Deal Gone Bad? BuyWithMe Struggles as Investors Sour on Groupon Clones.

BuyWithMe, one of the early contenders in the daily deals space, has laid off a significant portion of its staff and is now in limbo as the company finds it more difficult to raise capital.

It’s got some serious obstacles.

BuyWithMe is competing with both Groupon and LivingSocial, which have voracious appetites for cash — and frankly, have the market share to come closer to justifying it.

Groupon is close to completing a $540 million IPO and LivingSocial is assumed to be considering raising another private round instead of tapping the public markets.

Reports by DailyDealMedia and BetaBeat pegged BuyWithMe’s layoffs at between 50 and 75 percent of the company’s staff. A year ago, it had 90-plus employees, but its ranks have likely swelled as it made several acquisitions and attempted to expand nationally.

In an official statement last week, CEO Jim Crowley said: “BuyWithMe did have a significant reduction in staffing … We did this so the company is in the best position to continue to serve its merchants and members. As an organization we’re continuing to pursue our business and to support our customers throughout the country.”

In all, the company had raised at least $21 million from Bain Capital Ventures and Matrix Partners at one time.

A year ago, when the company’s CEO Cheryl Rosner, formerly of TicketsNow and Expedia, left after only eight months on the job, its plan was to add more markets, hire more employees and raise more cash.

Since then, it’s done all but one of those three things, meaning its burn rate and expenses increased without additional investments.

In the past six months alone, it purchased six companies, many of them smaller players, as well as some technology, too.

However, as it turns out, investors haven’t been impressed by the company’s artificial growth rates.
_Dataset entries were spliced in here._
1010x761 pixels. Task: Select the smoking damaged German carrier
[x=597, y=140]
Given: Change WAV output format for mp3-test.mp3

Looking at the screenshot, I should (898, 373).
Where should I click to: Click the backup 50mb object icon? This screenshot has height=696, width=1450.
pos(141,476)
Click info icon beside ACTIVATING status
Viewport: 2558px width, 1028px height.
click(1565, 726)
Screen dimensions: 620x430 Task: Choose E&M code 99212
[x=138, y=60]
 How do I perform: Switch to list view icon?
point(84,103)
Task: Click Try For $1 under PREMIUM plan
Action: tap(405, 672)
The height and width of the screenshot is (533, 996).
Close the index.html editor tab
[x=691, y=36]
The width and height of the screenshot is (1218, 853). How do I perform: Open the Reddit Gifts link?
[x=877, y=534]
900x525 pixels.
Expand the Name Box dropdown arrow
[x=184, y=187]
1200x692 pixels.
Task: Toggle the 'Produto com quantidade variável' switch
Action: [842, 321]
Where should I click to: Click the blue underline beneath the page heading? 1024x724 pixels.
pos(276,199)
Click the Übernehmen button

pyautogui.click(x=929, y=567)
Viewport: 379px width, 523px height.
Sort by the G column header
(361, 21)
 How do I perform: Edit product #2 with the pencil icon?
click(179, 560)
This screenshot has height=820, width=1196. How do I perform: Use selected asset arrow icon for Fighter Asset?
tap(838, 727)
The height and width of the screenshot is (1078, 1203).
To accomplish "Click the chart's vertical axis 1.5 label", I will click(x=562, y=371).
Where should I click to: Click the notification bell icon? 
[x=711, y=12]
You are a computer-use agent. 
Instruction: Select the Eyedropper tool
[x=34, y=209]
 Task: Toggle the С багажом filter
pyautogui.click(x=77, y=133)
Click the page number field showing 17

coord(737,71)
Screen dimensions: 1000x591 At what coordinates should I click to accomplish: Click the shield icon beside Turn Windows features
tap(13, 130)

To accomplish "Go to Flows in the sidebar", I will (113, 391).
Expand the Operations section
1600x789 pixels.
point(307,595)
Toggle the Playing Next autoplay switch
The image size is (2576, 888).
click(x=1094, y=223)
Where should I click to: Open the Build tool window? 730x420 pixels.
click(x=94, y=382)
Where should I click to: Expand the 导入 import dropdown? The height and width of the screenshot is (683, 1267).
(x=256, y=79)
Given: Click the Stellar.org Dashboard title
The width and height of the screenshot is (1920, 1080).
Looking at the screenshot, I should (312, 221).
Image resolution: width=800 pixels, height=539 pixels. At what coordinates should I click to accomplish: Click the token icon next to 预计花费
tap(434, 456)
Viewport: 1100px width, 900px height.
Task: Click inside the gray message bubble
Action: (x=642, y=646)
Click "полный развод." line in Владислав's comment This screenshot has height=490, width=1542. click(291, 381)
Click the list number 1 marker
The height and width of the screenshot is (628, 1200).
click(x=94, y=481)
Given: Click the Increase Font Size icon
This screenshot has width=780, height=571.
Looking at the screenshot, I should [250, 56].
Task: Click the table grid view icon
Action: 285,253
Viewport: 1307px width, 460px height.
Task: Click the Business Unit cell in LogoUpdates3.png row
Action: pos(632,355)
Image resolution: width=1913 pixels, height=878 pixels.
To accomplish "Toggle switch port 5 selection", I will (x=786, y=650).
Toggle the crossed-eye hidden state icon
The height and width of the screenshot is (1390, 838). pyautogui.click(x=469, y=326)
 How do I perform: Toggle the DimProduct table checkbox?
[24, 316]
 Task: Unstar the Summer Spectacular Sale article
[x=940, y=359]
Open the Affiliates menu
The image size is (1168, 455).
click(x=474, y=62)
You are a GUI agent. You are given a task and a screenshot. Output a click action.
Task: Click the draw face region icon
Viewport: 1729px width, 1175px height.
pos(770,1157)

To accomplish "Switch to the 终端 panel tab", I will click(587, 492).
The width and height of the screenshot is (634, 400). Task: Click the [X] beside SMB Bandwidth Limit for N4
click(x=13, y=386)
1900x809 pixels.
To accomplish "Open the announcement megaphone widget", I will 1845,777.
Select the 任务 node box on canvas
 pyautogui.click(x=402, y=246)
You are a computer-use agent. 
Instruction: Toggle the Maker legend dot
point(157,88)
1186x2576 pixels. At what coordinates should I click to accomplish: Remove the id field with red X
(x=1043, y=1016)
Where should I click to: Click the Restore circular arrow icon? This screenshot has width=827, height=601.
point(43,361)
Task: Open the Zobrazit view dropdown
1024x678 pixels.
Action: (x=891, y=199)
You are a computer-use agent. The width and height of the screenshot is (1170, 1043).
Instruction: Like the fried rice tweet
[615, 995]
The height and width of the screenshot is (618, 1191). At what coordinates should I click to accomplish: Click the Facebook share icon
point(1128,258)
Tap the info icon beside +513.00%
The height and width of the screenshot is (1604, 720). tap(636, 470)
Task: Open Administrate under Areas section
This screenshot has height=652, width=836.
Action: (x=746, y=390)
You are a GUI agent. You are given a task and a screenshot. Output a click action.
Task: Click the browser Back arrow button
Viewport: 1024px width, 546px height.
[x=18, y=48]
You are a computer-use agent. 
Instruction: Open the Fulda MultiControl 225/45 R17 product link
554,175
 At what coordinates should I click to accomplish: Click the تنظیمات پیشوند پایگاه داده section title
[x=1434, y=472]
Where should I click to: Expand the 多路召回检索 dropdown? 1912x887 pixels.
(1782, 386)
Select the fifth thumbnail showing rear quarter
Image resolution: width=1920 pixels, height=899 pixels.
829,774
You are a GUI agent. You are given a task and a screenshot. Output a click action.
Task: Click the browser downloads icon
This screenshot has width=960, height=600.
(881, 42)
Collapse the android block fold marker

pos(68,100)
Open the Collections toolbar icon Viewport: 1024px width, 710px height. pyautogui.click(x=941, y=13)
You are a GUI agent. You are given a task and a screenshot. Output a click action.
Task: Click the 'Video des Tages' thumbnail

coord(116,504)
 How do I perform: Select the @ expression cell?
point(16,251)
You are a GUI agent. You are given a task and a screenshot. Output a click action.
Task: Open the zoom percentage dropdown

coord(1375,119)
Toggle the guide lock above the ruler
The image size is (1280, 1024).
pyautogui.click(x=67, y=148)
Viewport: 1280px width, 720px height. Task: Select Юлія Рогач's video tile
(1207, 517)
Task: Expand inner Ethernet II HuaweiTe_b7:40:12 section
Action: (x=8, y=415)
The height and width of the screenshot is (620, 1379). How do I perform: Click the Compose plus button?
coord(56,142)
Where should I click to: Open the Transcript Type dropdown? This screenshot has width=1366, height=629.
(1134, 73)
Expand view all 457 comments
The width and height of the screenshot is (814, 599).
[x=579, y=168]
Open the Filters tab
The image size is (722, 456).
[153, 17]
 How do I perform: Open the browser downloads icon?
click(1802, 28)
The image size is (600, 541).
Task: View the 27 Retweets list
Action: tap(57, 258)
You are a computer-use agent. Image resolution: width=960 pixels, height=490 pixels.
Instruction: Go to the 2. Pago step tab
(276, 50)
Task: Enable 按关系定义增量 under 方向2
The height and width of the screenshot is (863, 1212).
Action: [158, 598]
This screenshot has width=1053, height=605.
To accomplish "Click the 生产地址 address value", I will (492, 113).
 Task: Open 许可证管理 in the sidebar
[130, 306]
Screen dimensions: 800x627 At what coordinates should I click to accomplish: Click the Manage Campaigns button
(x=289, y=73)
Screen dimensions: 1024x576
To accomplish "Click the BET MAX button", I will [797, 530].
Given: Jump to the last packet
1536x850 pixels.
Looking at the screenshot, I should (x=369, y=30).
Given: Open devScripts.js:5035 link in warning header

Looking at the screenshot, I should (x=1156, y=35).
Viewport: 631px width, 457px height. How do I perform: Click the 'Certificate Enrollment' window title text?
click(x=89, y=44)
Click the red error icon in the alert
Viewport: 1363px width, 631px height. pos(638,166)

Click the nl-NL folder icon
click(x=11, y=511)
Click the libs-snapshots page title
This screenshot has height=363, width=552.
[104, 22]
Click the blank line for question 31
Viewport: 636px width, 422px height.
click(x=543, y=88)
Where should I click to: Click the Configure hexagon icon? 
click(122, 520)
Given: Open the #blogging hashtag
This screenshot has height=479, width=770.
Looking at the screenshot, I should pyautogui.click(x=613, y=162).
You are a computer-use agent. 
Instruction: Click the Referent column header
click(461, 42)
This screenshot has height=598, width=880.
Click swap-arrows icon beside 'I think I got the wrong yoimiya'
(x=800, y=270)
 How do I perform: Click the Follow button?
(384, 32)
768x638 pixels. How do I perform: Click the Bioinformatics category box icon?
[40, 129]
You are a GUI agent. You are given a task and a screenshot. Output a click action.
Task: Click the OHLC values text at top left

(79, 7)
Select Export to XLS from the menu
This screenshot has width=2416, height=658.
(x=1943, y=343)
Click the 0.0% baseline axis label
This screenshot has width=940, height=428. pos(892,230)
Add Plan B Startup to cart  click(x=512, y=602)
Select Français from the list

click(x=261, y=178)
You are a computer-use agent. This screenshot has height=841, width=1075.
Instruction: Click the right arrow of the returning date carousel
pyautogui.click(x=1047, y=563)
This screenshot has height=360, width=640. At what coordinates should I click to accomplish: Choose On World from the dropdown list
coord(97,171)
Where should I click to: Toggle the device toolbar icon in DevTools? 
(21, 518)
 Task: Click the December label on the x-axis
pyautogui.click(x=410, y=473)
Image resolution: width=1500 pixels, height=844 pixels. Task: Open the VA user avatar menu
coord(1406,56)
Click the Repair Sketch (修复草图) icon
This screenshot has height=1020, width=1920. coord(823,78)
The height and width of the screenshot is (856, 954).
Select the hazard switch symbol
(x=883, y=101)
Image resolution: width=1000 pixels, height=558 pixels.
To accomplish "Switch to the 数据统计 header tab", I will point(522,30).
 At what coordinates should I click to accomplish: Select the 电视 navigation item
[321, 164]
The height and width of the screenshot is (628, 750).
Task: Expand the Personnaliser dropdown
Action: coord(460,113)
A source close to the situation said BuyWithMe hasn’t been able to raise more money, and “they need a lot.” Meanwhile, the insiders don’t want to cough up what’s needed. “They spent as though money was no object to try to compete,” the source said.

It’s not that capital has dried up for all companies competing in the broader daily deals space. In fact, some might consider it downright frothy. Beyond Groupon and LivingSocial, San Francisco-based Bloomspot raised $40 million in capital in August and Group Commerce, a white label provider, raised $10 million in a follow-on round in May. In the broader space, there’s been a coupon craze, with several providers raising hundreds of millions of dollars in the past few months alone.

But without many points of differentiation, BuyWithMe’s prospects are shrinking.

The company has often been considered the third-largest player in the space behind Groupon and LivingSocial, but now others are elbowing in, such as Travelzoo, Google and Amazon.

BuyWithMe’s best chances are to find a buyer.

It has a sizable — and valuable — email list, some technology assets and a recently rolled-out loyalty program. And, there are definitely still companies looking to enter the space.

A study by the 451 Group’s M&A KnowledgeBase found that as of August, mergers and acquisitions in the daily deal and coupon space were up 700 percent year over year to 35 from only five in the same period in 2010. Since then, dozens of others have been made.

The buyers aren’t always what you expect them to be, either. While some providers, like BuyWithMe and CrowdSavings, are adding markets through the acquisitions of one-off daily deals sites, other buyers are large marketing firms. For instance, Stamford, Conn.-based Affinion Group, a marketing and customer-engagement agency, paid $30 million for Eversave in July. ReachLocal, a search-engine marketing company for small and medium-size businesses, purchased DealOn Media for $10 million.